Whether we like it or not, our view of battle and how it should be fought is still viewed through the prism of classical civilisation. We are all prisoners of a collective thought process that envisages us in the role of either Achilles or Hector; even if your only direct experience of Homer is through ‘the Simpsons’! The idea that true battle is fought by real warriors who are only to be found within the confines of a large battlefield is deeply engrained in the Western-educated soldier’s mind-set. One side is defeated and the other goes home with the trophies; followed by a victory parade and commemoration of those who died in the campaign.

Firepower and heavy defensive armament have always been the trademark of Western armies. It was through ‘hammer blows’, thought Clausewitz, that the real purpose of any conflict could be achieved; the absolute destruction of the enemy’s armed forces in the field. Here, too, can be found the legacy of Alexander and later Napoleon; who saw, as Jomini conceded, ‘that the first means of effecting results was to concentrate above all on cutting up and destroying the enemy army, being certain that states or provinces fall of themselves when they no longer have organised forces to defend them.’[iv] It is this Western desire for a single, magnificent collision on the battlefield which has been the basis of Western War for over 2,500 years.[v] In short, the Greek city state invented not only the central idea of Western politics (that power in a state should reside in the vote of the majority) but also the central act of Western warfare; the decisive battle.[vi] And like our classical forebears, we have developed an inbuilt distaste for those who pursue war in a different manner. The insurgent, terrorist, guerrilla, or irregular who is unwilling to fight and die on the battlefield face to face with his adversary dressed in a distinctive uniform of the nation state is thought of as a lesser combatant; and often a lesser human being.

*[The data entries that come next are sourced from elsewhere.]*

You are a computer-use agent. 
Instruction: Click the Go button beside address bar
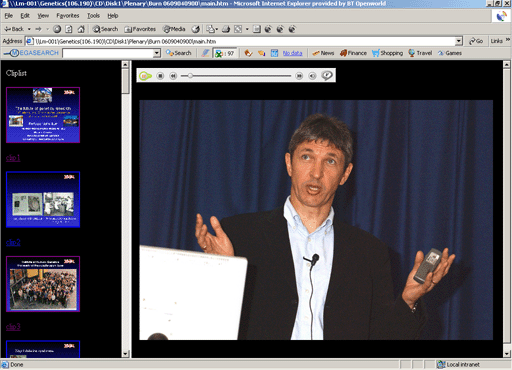[476, 41]
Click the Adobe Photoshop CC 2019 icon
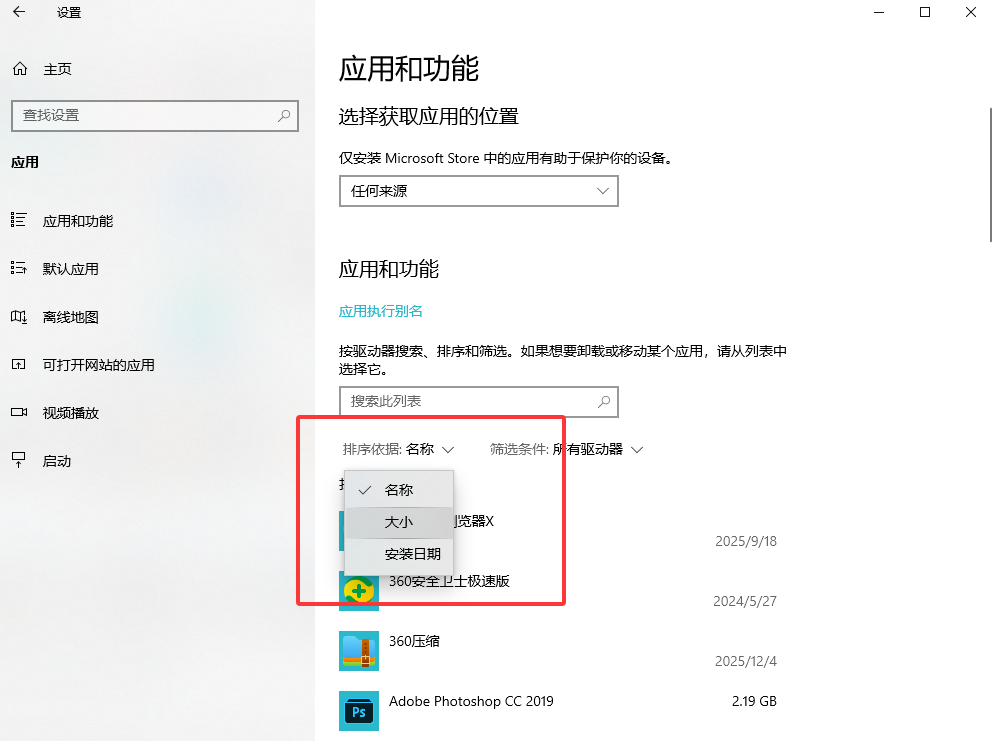This screenshot has height=741, width=993. coord(359,710)
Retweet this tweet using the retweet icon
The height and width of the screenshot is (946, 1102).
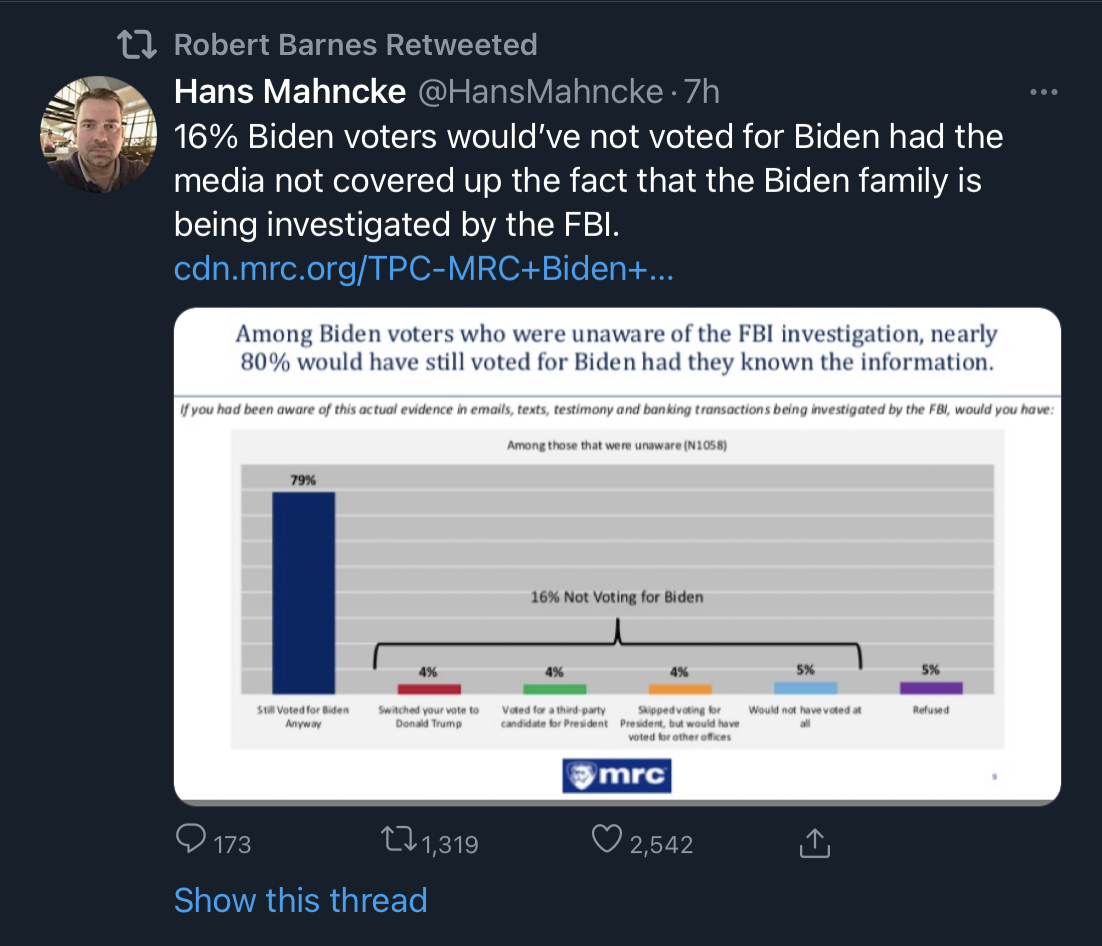coord(398,839)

The reason for our failure since the great battles of 1945 to find just such a decisive victory is that the enemies we are now engaged with do not have the same cultural history, or baggage. Therefore they view war and the root to a successful outcome of war very differently. Our basis of warfare is that bequeathed to us by classical Greece; a brief, direct encounter between bodies politic; the point of which was to spare families and property from destructive involvement.[vii] The draining uncertainties of guerrilla war were to be avoided at all cost. That inner craving for a clear decisive decision, regardless of the carnage involved, has not faded. It cannot; since, as the Greeks discovered, it resides in the dark hearts of us all.[viii]

From Saigon to Kabul via Baghdad – a Revolution in Military Affairs (RMA)

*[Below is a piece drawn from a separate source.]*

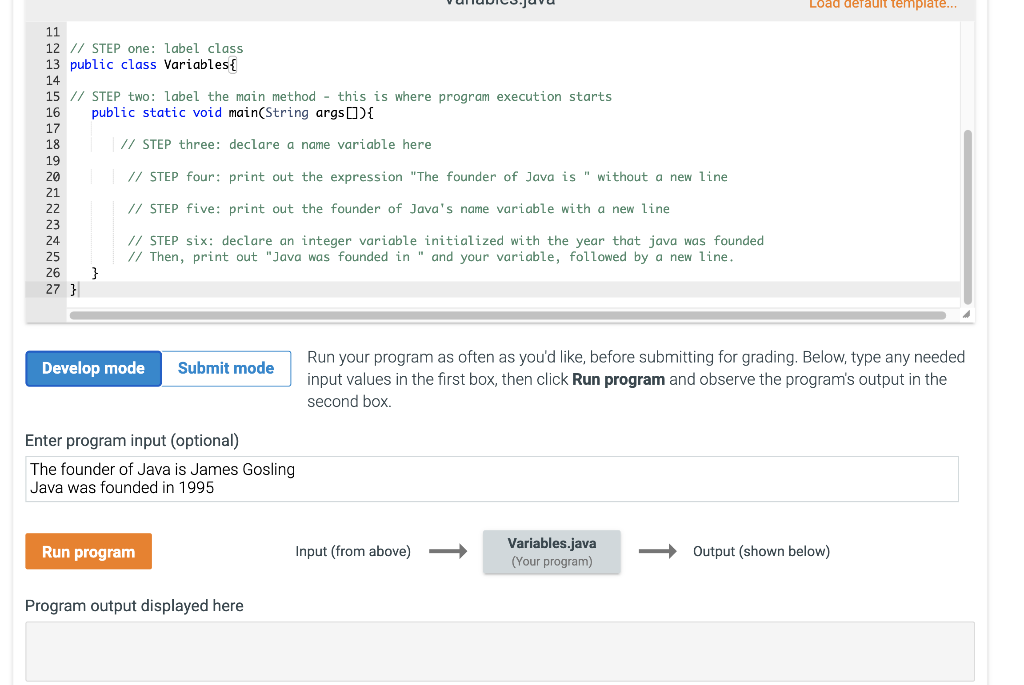
Task: Switch to Submit mode
Action: coord(225,368)
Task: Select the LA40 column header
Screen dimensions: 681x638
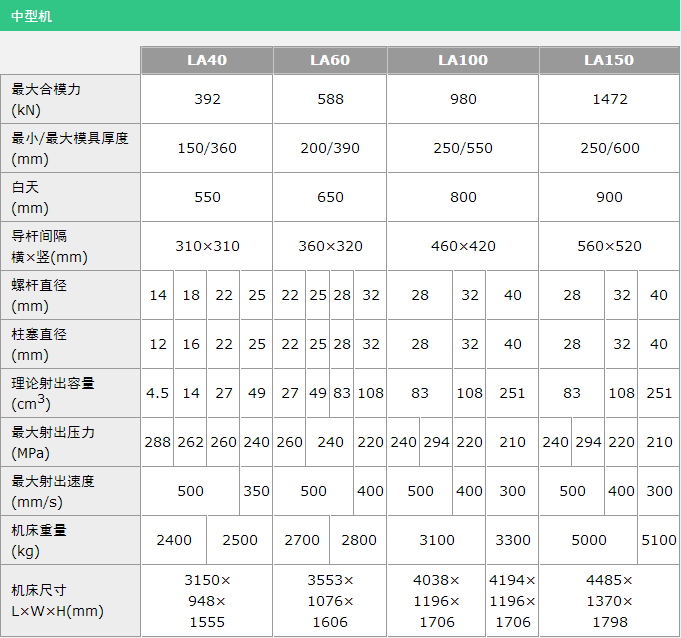Action: [207, 60]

Despite many claims before and since, the real RMA in the Western Way of War was Vietnam. First it defeated one of the premier military nations of the Old World; then it promptly dealt a similar blow to the premier military nation of the New World. It was predominantly fought by men at the strategic level who had cut their teeth in World War Two; men who had run with Patton, Bradley and Clark; who saw war as one of ‘the big battalions’, and fought in decisive battles.

It is not that General Westmorland did not adapt his command in the style of his WW2 predecessors; but that, by the end of his tenure (not unlike General’s McKiernan and Sanchez in later American excursions to hell), he had little control over the war itself. It had run beyond him intellectually. Westmorland had gone to Vietnam believing the answer waiting to be found in the jungle was a conventional one. What he found was only more questions. He, like all his kind, became largely irrelevant; as did his successors in later wars. It was not just that Westmorland’s, and the US Army’s, idea of war was wrong. Linked as it was to the US Army’s ‘can do’ attitude, it was obsolete. Westmorland and those around him probably privately remembered their Clausewitz, teaching them that the whole enterprise was doomed. But as US troops and helicopters flowed into the country, they forgot about ‘politics by other means’ and set out to defeat the Wehrmacht all over again. But the NVA were not the Das Reich Division. The big ‘search-and destroy’ operations[ix] did not result in the much hoped-for tens of thousands of enemy dead and the subsequent cracks in the enemy fighting spirit.

In fact the military situation was abysmal, U.S. military efforts rested on the mistaken assumption that fighting in Vietnam would be similar to a straightforward military offensive.[x] The battle was not so much lost as misunderstood. ‘[T]his was not a military war but a political war’[xi], in which the U.S. was employing unprecedented amounts of firepower but little unifying tactical doctrine to pull it together for a strategic victory.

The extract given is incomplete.